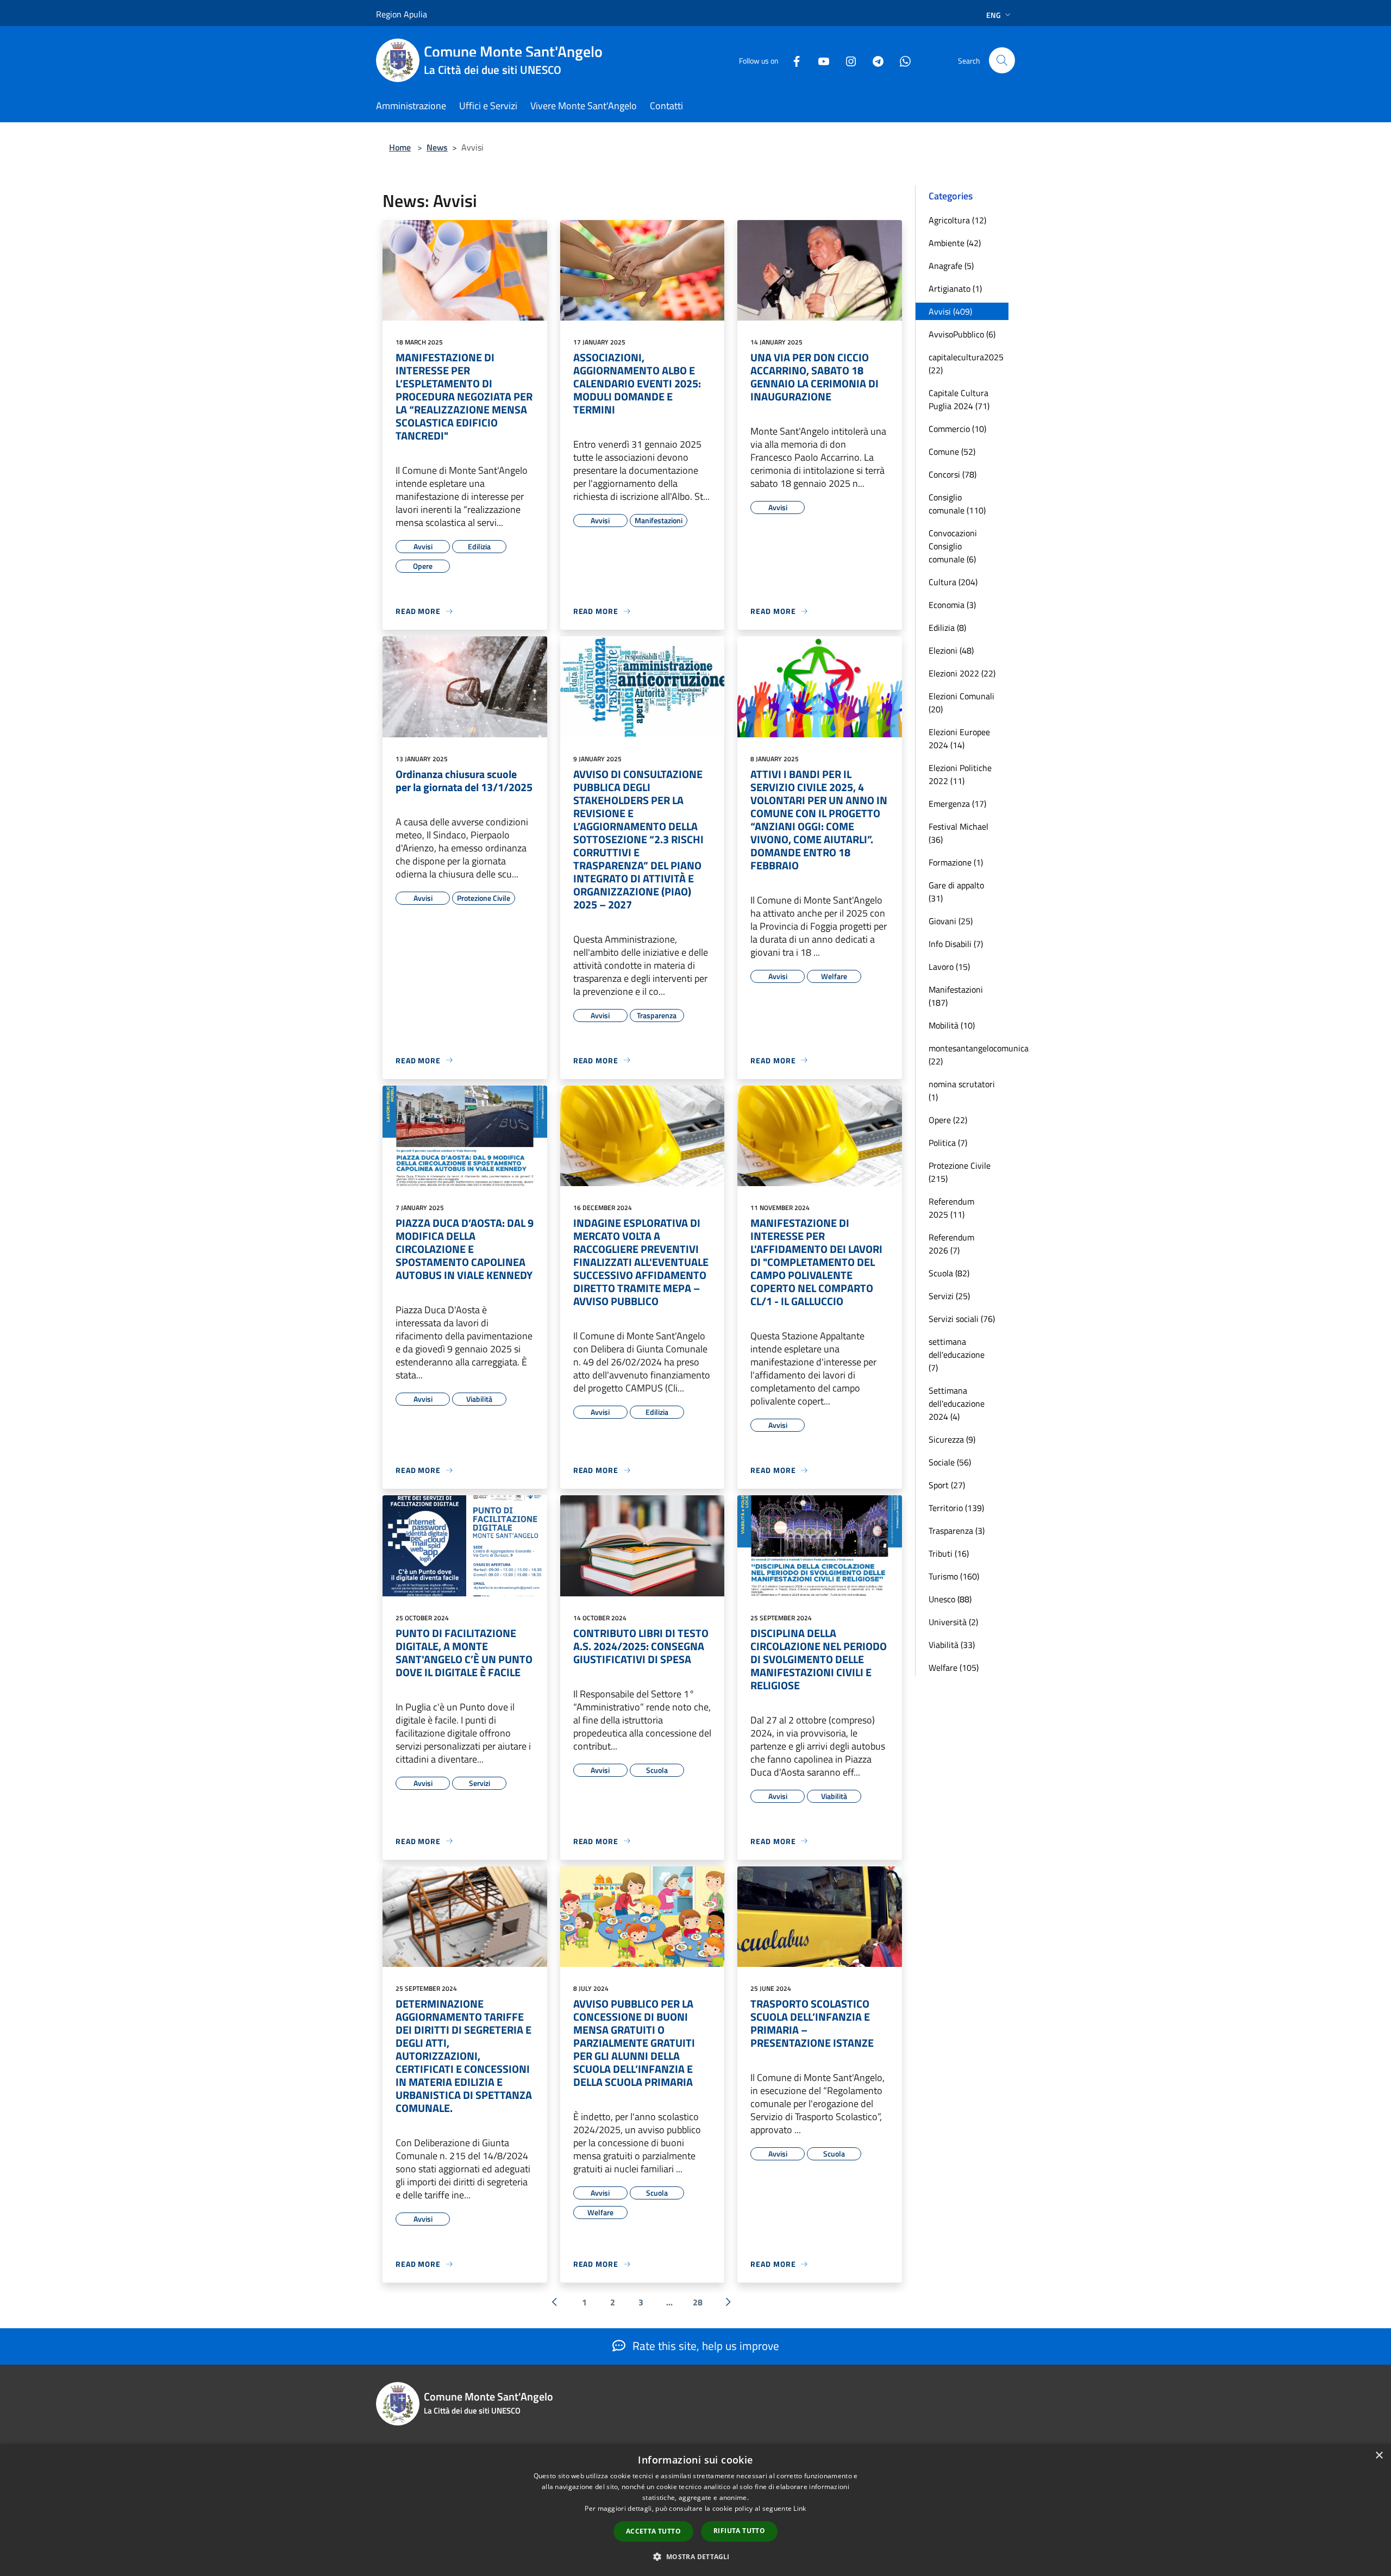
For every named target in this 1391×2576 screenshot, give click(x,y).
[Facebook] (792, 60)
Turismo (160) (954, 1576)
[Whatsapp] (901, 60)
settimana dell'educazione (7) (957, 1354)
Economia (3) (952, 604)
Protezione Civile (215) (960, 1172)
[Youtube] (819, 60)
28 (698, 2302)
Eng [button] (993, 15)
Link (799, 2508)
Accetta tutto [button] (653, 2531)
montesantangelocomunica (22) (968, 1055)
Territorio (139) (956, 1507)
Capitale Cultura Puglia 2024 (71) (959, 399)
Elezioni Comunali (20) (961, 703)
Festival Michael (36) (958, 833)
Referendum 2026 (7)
--------------------------------
> _What to produce_:
Copy out the listing above in full and leave out its pictures.

> _Expected answer_:
For every named target in this 1391×2576 screenshot, give click(x,y).
[Facebook] (792, 60)
Turismo (160) (954, 1576)
[Whatsapp] (901, 60)
settimana dell'educazione (7) (957, 1354)
Economia (3) (952, 604)
Protezione Civile (215) (960, 1172)
[Youtube] (819, 60)
28 (698, 2302)
Eng [button] (993, 15)
Link (799, 2508)
Accetta tutto [button] (653, 2531)
montesantangelocomunica (22) (968, 1055)
Territorio (139) (956, 1507)
Capitale Cultura Puglia 2024 (71) (959, 399)
Elezioni Comunali (20) (961, 703)
Festival Michael (36) (958, 833)
Referendum 2026 (7)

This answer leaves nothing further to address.